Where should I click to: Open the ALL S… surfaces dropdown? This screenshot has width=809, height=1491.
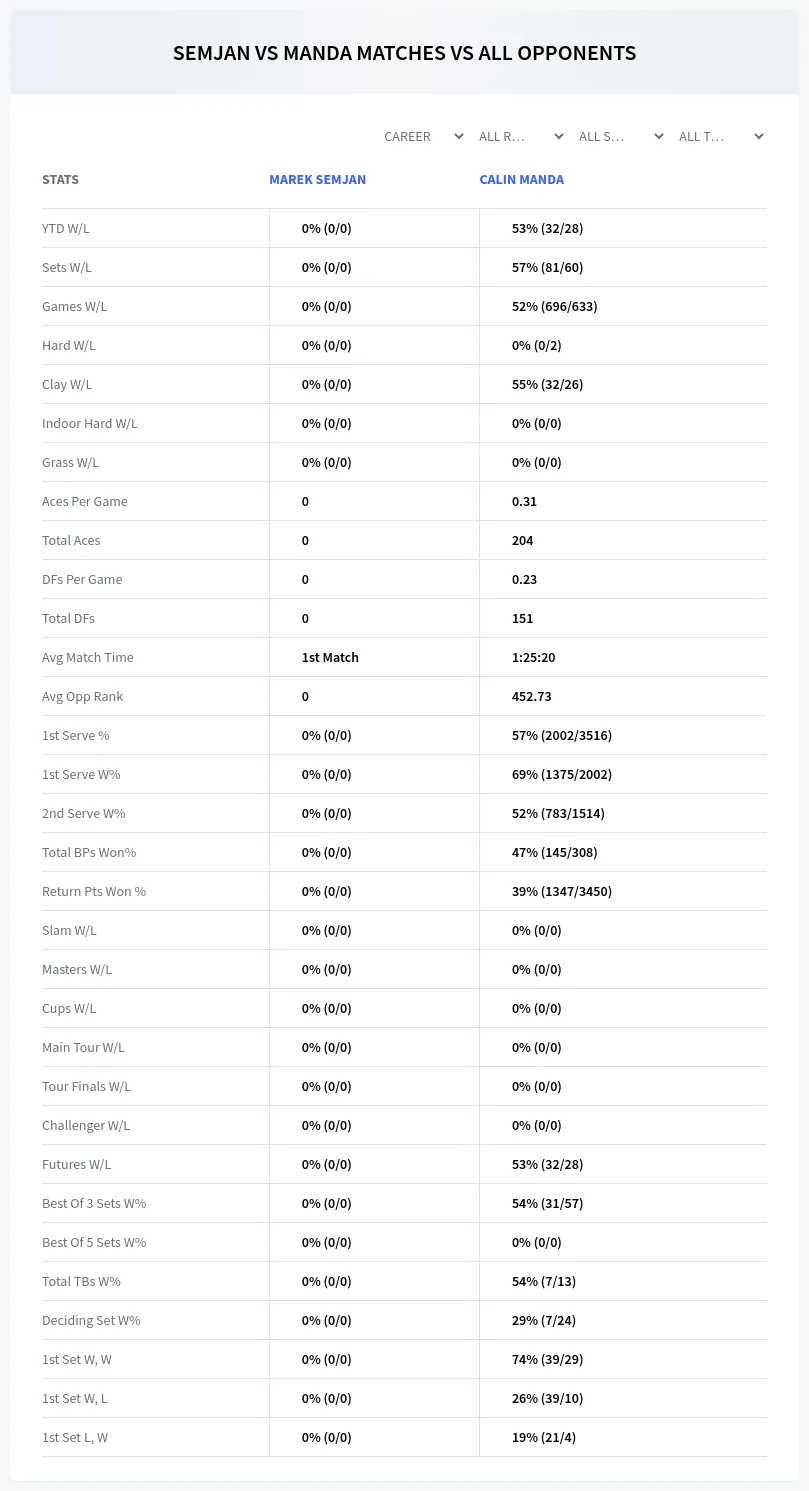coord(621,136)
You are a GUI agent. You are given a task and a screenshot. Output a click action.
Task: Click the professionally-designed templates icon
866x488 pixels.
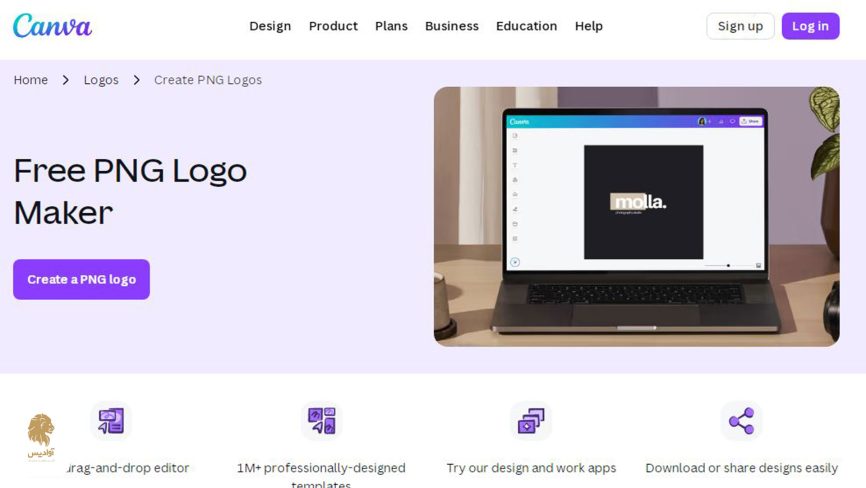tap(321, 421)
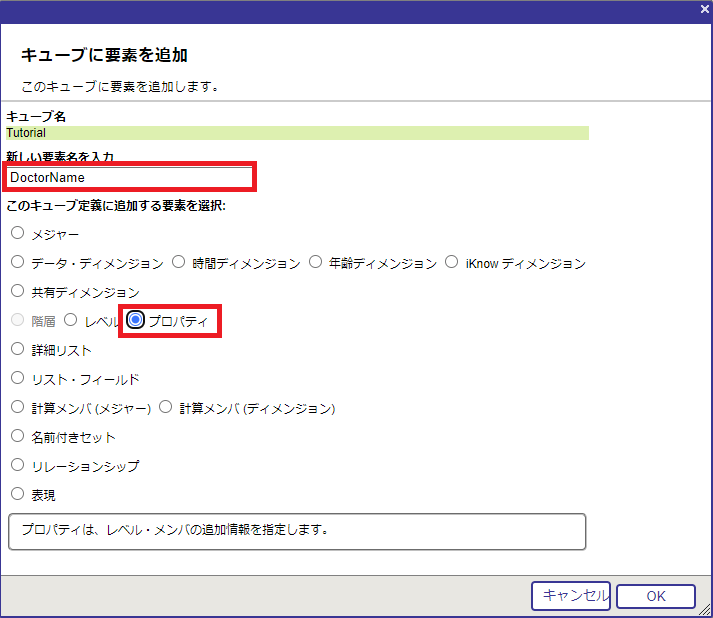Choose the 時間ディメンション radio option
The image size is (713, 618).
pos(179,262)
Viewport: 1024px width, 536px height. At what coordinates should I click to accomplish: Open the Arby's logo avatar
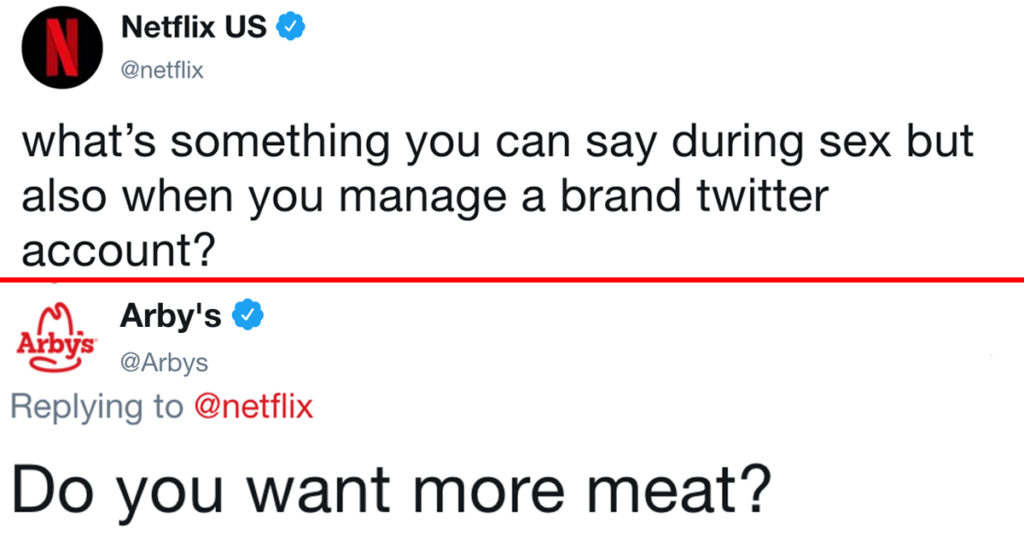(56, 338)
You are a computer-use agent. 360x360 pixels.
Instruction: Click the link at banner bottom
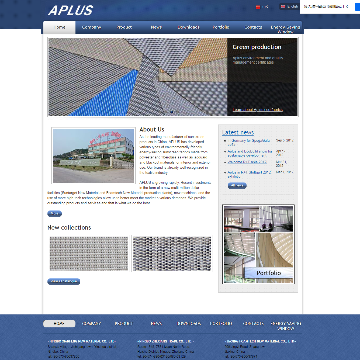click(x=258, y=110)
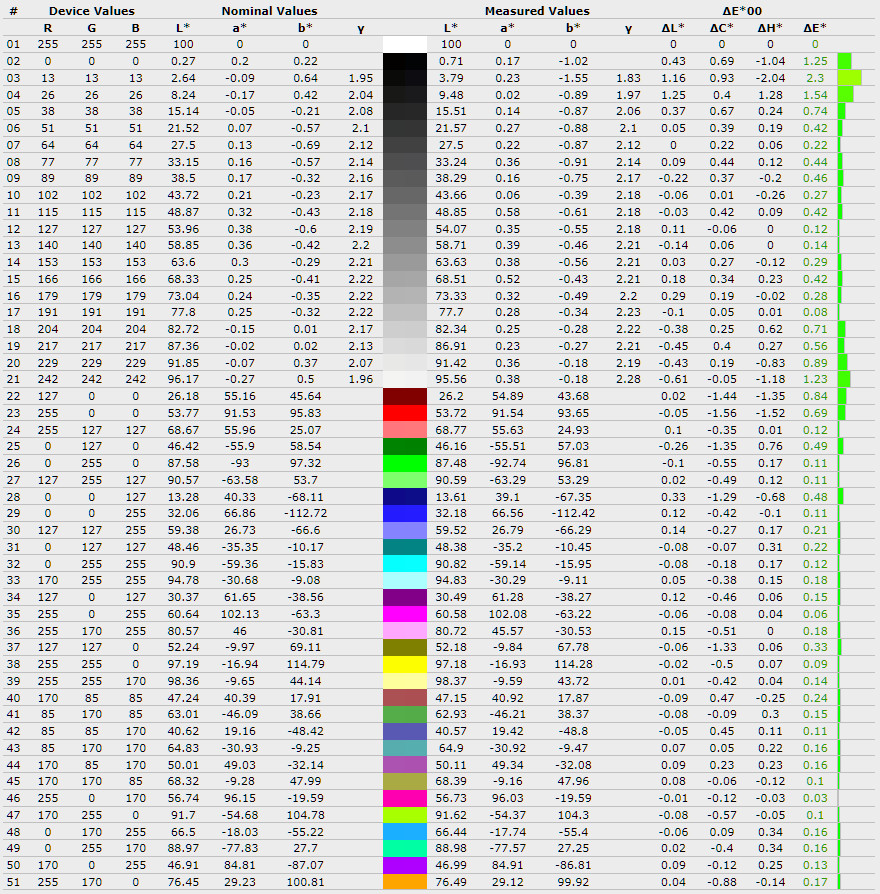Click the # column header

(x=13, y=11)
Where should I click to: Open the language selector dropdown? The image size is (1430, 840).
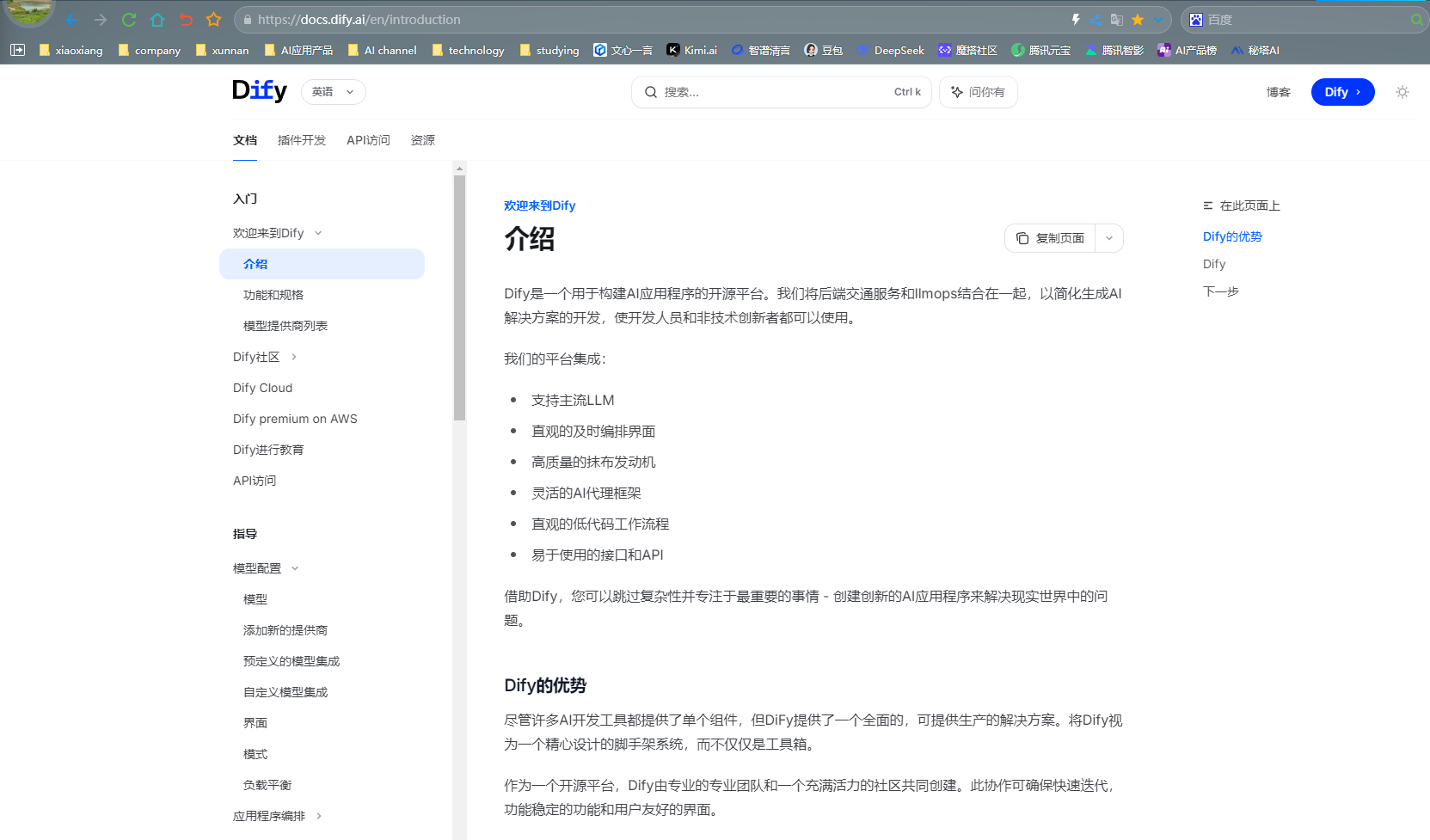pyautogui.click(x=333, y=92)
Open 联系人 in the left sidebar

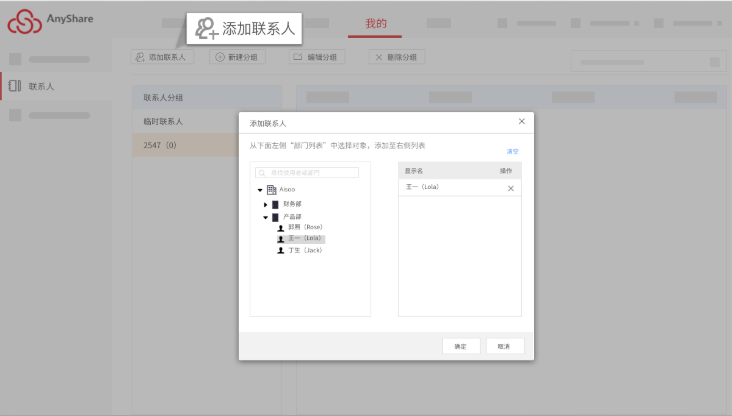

- ACTIVITY: An exact reproduction of the data is required, with pictures excluded.

- WRITTEN SOLUTION:
Where should I click to: Open the ALL S… surfaces dropdown? This screenshot has width=809, height=1491.
coord(621,136)
You are a GUI agent. You are given a task and a screenshot. Output a click action.
Task: Click the professionally-designed templates icon
866x488 pixels.
tap(321, 421)
Choose the 時間ディメンション radio option
The image size is (713, 618).
pos(179,262)
Viewport: 1024px width, 536px height. At what coordinates should I click to accomplish: Open the Arby's logo avatar
(56, 338)
You are a computer-use agent. 360x360 pixels.
Instruction: Click the link at banner bottom
click(x=258, y=110)
Click the # column header

(x=13, y=11)
Where should I click to: Open the language selector dropdown? The image size is (1430, 840).
pyautogui.click(x=333, y=92)
Open 联系人 in the left sidebar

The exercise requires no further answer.